Data records:

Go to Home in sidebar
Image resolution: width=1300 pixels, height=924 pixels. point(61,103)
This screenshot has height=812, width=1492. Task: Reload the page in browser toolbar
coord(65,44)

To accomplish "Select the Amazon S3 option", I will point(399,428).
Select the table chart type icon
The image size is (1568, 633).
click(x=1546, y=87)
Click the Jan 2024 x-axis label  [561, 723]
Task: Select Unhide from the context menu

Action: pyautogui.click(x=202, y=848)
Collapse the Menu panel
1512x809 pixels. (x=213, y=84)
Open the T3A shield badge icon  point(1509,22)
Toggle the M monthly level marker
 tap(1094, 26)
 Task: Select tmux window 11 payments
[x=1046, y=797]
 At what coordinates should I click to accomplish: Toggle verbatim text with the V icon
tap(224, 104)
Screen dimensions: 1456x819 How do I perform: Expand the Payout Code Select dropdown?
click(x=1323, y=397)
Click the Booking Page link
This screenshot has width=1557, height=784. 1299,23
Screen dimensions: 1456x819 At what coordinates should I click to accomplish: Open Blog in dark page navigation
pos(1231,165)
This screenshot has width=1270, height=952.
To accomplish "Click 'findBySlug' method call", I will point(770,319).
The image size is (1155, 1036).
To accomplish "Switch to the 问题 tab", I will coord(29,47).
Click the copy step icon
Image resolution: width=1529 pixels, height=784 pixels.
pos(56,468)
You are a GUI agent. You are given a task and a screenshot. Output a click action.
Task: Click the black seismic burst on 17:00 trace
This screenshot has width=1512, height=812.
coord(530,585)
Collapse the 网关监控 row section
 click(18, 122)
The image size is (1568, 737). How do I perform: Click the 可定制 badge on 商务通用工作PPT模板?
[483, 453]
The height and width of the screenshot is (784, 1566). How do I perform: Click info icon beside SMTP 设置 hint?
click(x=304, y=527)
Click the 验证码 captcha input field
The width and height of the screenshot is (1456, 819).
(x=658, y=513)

Required work: What you return must match the records above exactly.

Exercise solution:
Go to Home in sidebar
Image resolution: width=1300 pixels, height=924 pixels. point(61,103)
This screenshot has height=812, width=1492. Task: Reload the page in browser toolbar
coord(65,44)

To accomplish "Select the Amazon S3 option", I will point(399,428).
Select the table chart type icon
The image size is (1568, 633).
click(x=1546, y=87)
Click the Jan 2024 x-axis label  [561, 723]
Task: Select Unhide from the context menu

Action: pyautogui.click(x=202, y=848)
Collapse the Menu panel
1512x809 pixels. (x=213, y=84)
Open the T3A shield badge icon  point(1509,22)
Toggle the M monthly level marker
 tap(1094, 26)
 Task: Select tmux window 11 payments
[x=1046, y=797]
 At what coordinates should I click to accomplish: Toggle verbatim text with the V icon
tap(224, 104)
Screen dimensions: 1456x819 How do I perform: Expand the Payout Code Select dropdown?
click(x=1323, y=397)
Click the Booking Page link
This screenshot has width=1557, height=784. 1299,23
Screen dimensions: 1456x819 At what coordinates should I click to accomplish: Open Blog in dark page navigation
pos(1231,165)
This screenshot has width=1270, height=952.
To accomplish "Click 'findBySlug' method call", I will point(770,319).
The image size is (1155, 1036).
To accomplish "Switch to the 问题 tab", I will coord(29,47).
Click the copy step icon
Image resolution: width=1529 pixels, height=784 pixels.
pos(56,468)
You are a GUI agent. You are given a task and a screenshot. Output a click action.
Task: Click the black seismic burst on 17:00 trace
This screenshot has width=1512, height=812.
coord(530,585)
Collapse the 网关监控 row section
 click(18, 122)
The image size is (1568, 737). How do I perform: Click the 可定制 badge on 商务通用工作PPT模板?
[483, 453]
The height and width of the screenshot is (784, 1566). How do I perform: Click info icon beside SMTP 设置 hint?
click(x=304, y=527)
Click the 验证码 captcha input field
The width and height of the screenshot is (1456, 819).
(x=658, y=513)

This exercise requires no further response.